On one hand, most people nowadays have never known life and work without technology. Even our grandparents have had phones, pagers, computers and other technology available that made their work lives easier. Faster communication, enabled by cell phones, is inherently good. We can contact anyone from almost anywhere as long as we have service. This is helpful in countless situations and has saved many lives. In addition to calling and texting, cell phones help make our lives easier by allowing access to the internet. We can Google any question, post on social media and keep up with loved ones easily. Many don’t know life without this ability, and that isn’t necessarily a bad thing. 

Too much of a good thing can become bad, and the same is true with cell phones. Social media can turn into a catalyst for mental health issues, identities can be stolen and scams abound in our email inboxes. The internet has many downsides, and dependence on phones has led to many shocking statistics: The average American spends 4.5 hours a day on their phone, checking it around 352 times per day. Around 44% of Americans reported anxiety when not having their phones in a recent survey by

If you’ve seen the Netflix documentary “The Social Dilemma,” you have seen just how much companies capitalize on the harmful effects of phone addiction. By using adaptive algorithms, corporations can figure out what we like, keep us hooked and make money off of it. As a wise friend once told me, “If you aren’t getting anything out of it, you’re the product.” In our scrolling, our data is sold and ads are shown to us in order for others to profit off our phone usage. We scroll anyway because entertainment has become king in our minds.  
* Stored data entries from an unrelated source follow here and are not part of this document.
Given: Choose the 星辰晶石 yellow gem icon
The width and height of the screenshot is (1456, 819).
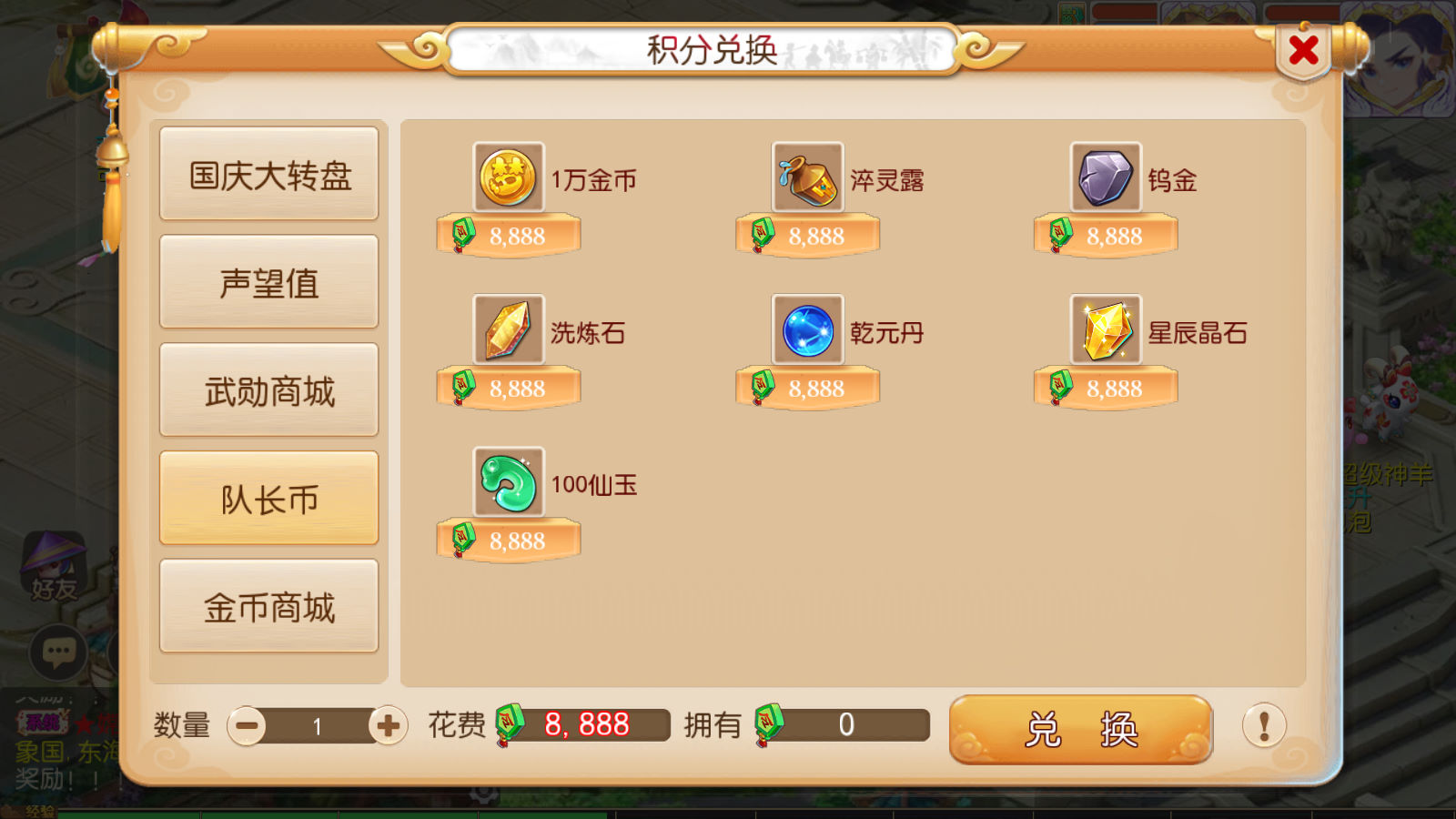Looking at the screenshot, I should (x=1106, y=329).
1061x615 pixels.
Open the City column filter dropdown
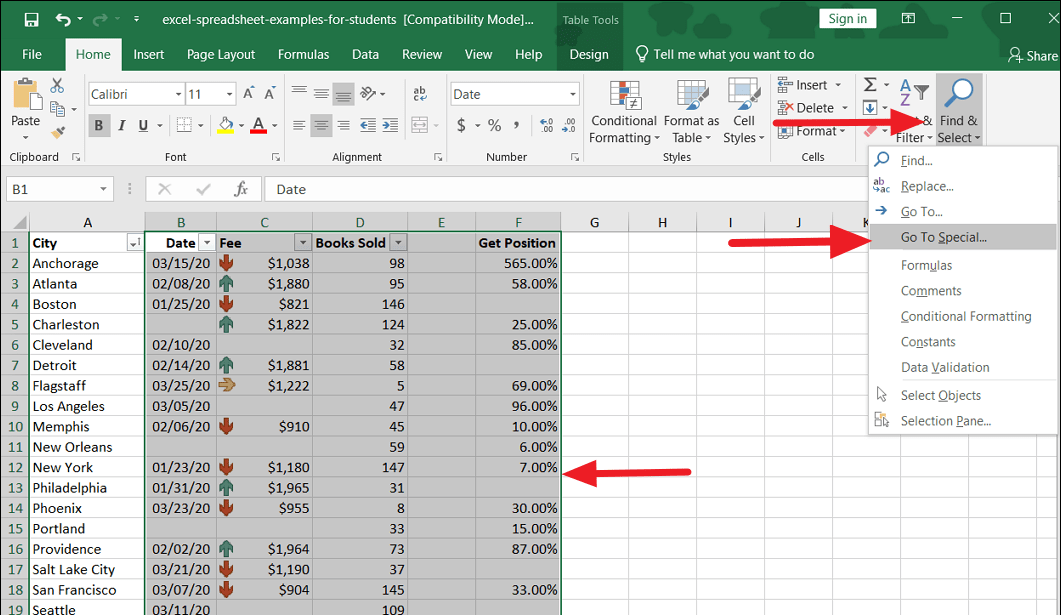[133, 243]
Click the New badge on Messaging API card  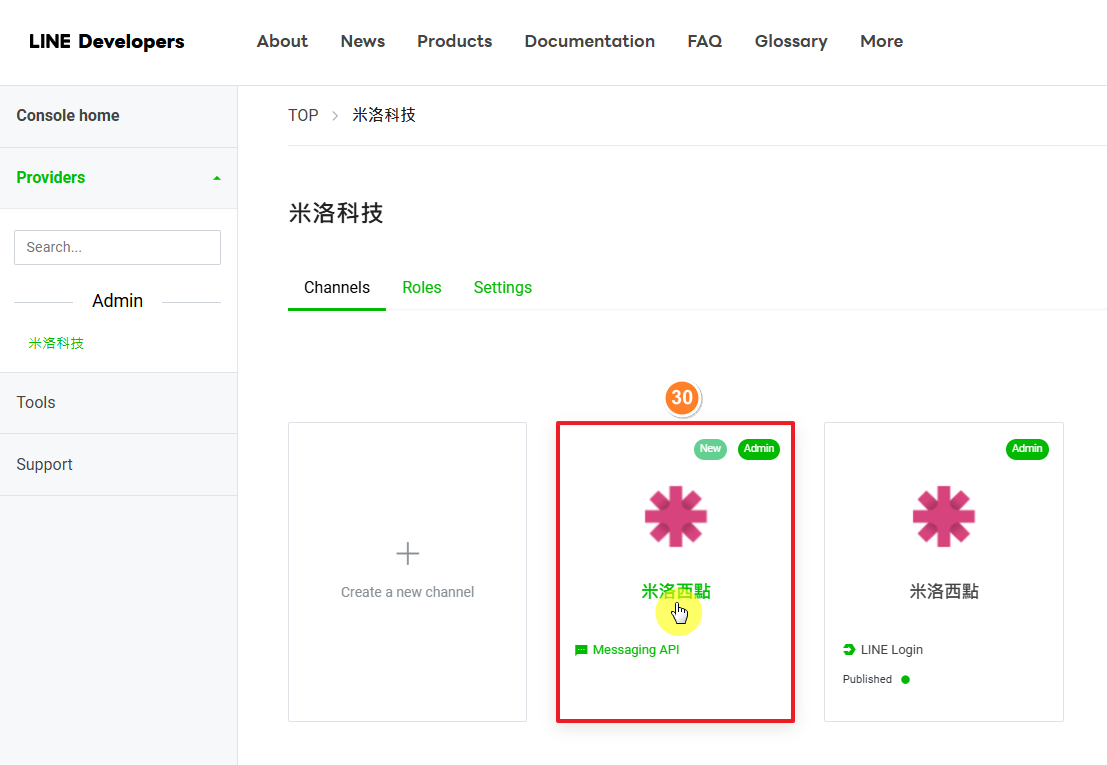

Because cell phones have become so integrated into society, it’s hard to separate society from the phones. So, when outages strike as happened recently, life all of a sudden becomes much harder. Phones are inherently good, but we’ve become too attached to them and unable to imagine life without them.

So, what can we do? Most people would admit they spend too much time on their phones. The answer is simple but difficult: Just put it down. Maybe make time to take a walk outside instead of endless scrolling. Meet up and talk with friends in person instead of only texting all the time. Though more thought goes into it, it’s worth it to take the extra step to ensure phones are a tool and not a distraction.